Volume VIII. The Age of Dryden.

VIII. The Court Poets.

§ 10. Sir Charles Sedley.


Sir Charles Sedley, if he lacked Rochester’s genius, was more prosperously endowed. He was rich as well as accomplished, and outlived his outrageous youth, to become the friend and champion of William III. Born in 1639, he preceded Rochester at Wadham college, and came upon the town as poet and profligate at the restoration. Concerning his wit, there is no doubt. Pepys pays it a compliment, which cannot be gainsaid.
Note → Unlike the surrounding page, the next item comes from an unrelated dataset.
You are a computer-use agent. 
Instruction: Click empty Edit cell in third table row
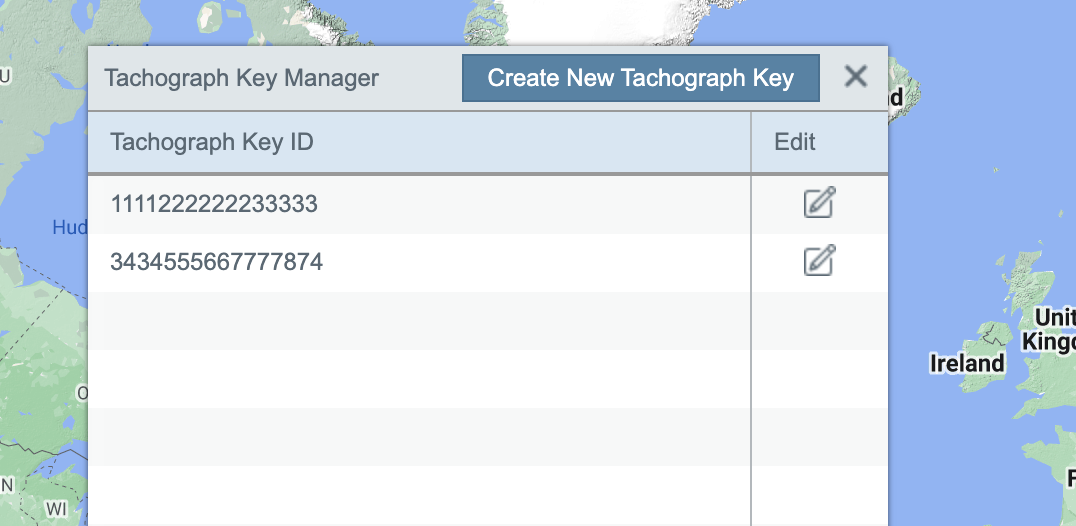[819, 320]
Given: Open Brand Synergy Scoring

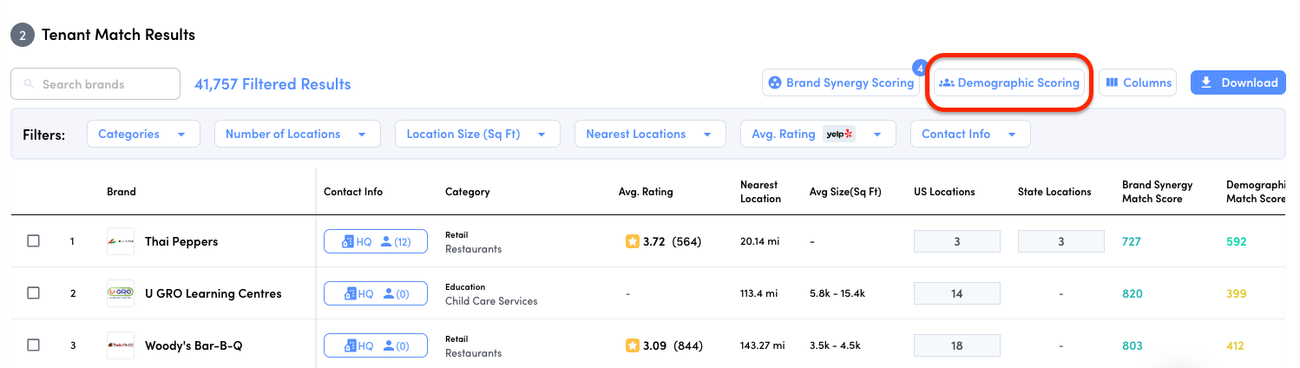Looking at the screenshot, I should [840, 83].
He went to the theatre to hear The Maides Tragedy, and lost it all, listening to Sedley’s discourse with a masked lady “and a more pleasant rencontre I never heard,” and his exceptions “against both words and pronouncing very pretty.” Dryden describes Sedley as “a more elegant Tibullus,” whose eulogy by Horace he applies to him:
       
Non tu corpus eras sine pectore: Dii tibi formam,
Dii tibi divitias dederant, artemque fruendi.
He applauds above all the candour of his opinions, his dislike of censoriousness, his good sense and good nature, and proclaims the accusations brought against him as “a fine which fortune sets upon all extraordinary persons.” It is certain that, with the years, his gravity increased, and the quip which he made to explain his hostility to James II, who had taken his daughter for his mistress, and made her countess of Dorchester, was but an echo of his lost youth. “I hate ingratitude,” said he, “the King has made my daughter a countess; I can do no less than try to make his daughter a Queen.”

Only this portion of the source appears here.